--- SET EXERCISE ---
Could you turn the entries, from the first line through the line holding "pos(132,199)" (both included), into a Markdown table with the columns Row and Text, giving each line a row number and leaving out blank lines?

***** DATA EXCERPTS

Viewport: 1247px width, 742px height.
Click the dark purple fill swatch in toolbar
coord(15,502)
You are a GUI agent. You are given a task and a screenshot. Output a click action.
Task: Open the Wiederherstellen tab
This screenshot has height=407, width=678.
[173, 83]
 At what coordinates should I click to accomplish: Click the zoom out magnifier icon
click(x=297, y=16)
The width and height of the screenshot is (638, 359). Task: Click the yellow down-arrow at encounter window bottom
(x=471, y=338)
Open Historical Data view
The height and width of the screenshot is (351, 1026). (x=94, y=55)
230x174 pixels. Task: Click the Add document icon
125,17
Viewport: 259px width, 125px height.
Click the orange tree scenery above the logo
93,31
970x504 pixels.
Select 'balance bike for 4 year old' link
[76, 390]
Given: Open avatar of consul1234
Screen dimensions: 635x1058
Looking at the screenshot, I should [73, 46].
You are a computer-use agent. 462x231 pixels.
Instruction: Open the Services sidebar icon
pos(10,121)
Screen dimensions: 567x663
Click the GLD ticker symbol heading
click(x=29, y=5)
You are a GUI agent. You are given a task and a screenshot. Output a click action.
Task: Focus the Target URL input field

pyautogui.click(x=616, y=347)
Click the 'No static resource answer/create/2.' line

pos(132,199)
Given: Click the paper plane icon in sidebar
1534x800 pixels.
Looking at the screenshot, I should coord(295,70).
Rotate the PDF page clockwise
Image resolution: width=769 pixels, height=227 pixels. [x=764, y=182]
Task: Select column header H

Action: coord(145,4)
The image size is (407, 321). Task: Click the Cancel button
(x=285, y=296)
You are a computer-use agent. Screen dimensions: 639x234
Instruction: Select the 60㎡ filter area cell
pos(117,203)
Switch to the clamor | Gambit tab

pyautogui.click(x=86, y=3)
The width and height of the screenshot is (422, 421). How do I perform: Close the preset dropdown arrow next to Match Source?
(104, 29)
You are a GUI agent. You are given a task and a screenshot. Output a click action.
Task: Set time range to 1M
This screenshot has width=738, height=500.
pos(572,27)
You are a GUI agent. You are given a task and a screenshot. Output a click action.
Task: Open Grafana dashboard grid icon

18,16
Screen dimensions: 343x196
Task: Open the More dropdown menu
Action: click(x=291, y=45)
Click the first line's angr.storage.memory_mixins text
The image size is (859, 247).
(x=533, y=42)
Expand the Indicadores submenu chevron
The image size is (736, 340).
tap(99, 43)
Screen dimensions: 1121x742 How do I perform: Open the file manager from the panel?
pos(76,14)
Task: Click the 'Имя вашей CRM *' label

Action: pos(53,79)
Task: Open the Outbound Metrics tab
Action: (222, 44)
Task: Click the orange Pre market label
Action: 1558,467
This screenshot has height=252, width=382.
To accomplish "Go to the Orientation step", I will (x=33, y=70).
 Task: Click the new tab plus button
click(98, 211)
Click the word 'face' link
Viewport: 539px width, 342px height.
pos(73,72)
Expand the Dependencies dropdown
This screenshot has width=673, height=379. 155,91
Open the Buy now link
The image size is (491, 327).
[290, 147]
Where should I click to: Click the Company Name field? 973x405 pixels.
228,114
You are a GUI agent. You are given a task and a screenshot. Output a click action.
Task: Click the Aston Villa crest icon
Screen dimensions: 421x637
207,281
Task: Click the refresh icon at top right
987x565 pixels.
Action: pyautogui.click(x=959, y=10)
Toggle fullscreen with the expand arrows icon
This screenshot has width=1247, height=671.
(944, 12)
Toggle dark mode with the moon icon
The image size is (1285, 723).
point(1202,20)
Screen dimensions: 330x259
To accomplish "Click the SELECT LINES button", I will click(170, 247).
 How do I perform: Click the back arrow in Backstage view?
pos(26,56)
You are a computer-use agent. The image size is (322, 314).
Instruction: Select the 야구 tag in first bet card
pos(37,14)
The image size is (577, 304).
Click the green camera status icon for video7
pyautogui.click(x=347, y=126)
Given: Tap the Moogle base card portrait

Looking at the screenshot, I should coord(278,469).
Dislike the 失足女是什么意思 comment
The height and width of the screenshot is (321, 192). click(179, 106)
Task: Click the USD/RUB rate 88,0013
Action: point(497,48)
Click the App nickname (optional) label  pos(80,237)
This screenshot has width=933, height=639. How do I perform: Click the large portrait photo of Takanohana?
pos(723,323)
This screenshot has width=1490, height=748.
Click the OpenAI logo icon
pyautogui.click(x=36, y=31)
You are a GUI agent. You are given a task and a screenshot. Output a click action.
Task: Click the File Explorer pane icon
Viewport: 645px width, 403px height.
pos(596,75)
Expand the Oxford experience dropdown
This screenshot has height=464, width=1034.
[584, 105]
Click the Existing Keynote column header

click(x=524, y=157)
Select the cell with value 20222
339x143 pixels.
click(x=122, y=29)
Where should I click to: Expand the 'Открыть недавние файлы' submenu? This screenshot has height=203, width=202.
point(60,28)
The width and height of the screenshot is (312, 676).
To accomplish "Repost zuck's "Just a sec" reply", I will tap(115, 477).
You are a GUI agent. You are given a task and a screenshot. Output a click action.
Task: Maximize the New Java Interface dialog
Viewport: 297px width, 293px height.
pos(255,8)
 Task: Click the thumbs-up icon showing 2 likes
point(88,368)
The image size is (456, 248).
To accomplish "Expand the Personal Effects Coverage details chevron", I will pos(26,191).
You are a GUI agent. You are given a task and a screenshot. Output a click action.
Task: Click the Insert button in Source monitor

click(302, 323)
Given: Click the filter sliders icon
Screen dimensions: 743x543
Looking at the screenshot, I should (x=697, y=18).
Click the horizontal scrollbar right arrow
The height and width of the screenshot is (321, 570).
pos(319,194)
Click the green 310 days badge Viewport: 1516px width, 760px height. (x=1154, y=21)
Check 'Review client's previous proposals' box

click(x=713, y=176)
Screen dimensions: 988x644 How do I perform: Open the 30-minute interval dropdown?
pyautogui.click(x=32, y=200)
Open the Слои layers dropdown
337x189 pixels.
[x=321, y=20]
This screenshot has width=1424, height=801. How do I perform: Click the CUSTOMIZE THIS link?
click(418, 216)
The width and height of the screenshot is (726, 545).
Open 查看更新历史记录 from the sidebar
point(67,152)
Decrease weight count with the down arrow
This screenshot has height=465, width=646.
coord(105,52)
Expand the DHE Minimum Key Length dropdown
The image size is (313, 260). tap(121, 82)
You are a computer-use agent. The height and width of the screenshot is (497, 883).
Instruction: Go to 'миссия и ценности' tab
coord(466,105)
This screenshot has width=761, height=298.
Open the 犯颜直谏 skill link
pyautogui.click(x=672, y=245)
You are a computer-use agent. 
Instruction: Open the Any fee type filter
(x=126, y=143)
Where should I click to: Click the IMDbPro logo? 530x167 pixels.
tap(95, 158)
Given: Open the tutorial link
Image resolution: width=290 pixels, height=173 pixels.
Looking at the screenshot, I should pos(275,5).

**********

--- FINAL ANSWER ---
| Row | Text |
|---|---|
| 1 | Viewport: 1247px width, 742px height. |
| 2 | Click the dark purple fill swatch in toolbar |
| 3 | coord(15,502) |
| 4 | You are a GUI agent. You are given a task and a screenshot. Output a click action. |
| 5 | Task: Open the Wiederherstellen tab |
| 6 | This screenshot has height=407, width=678. |
| 7 | [173, 83] |
| 8 |  At what coordinates should I click to accomplish: Click the zoom out magnifier icon |
| 9 | click(x=297, y=16) |
| 10 | The width and height of the screenshot is (638, 359). Task: Click the yellow down-arrow at encounter window bottom |
| 11 | (x=471, y=338) |
| 12 | Open Historical Data view |
| 13 | The height and width of the screenshot is (351, 1026). (x=94, y=55) |
| 14 | 230x174 pixels. Task: Click the Add document icon |
| 15 | 125,17 |
| 16 | Viewport: 259px width, 125px height. |
| 17 | Click the orange tree scenery above the logo |
| 18 | 93,31 |
| 19 | 970x504 pixels. |
| 20 | Select 'balance bike for 4 year old' link |
| 21 | [76, 390] |
| 22 | Given: Open avatar of consul1234 |
| 23 | Screen dimensions: 635x1058 |
| 24 | Looking at the screenshot, I should [73, 46]. |
| 25 | You are a computer-use agent. 462x231 pixels. |
| 26 | Instruction: Open the Services sidebar icon |
| 27 | pos(10,121) |
| 28 | Screen dimensions: 567x663 |
| 29 | Click the GLD ticker symbol heading |
| 30 | click(x=29, y=5) |
| 31 | You are a GUI agent. You are given a task and a screenshot. Output a click action. |
| 32 | Task: Focus the Target URL input field |
| 33 | pyautogui.click(x=616, y=347) |
| 34 | Click the 'No static resource answer/create/2.' line |
| 35 | pos(132,199) |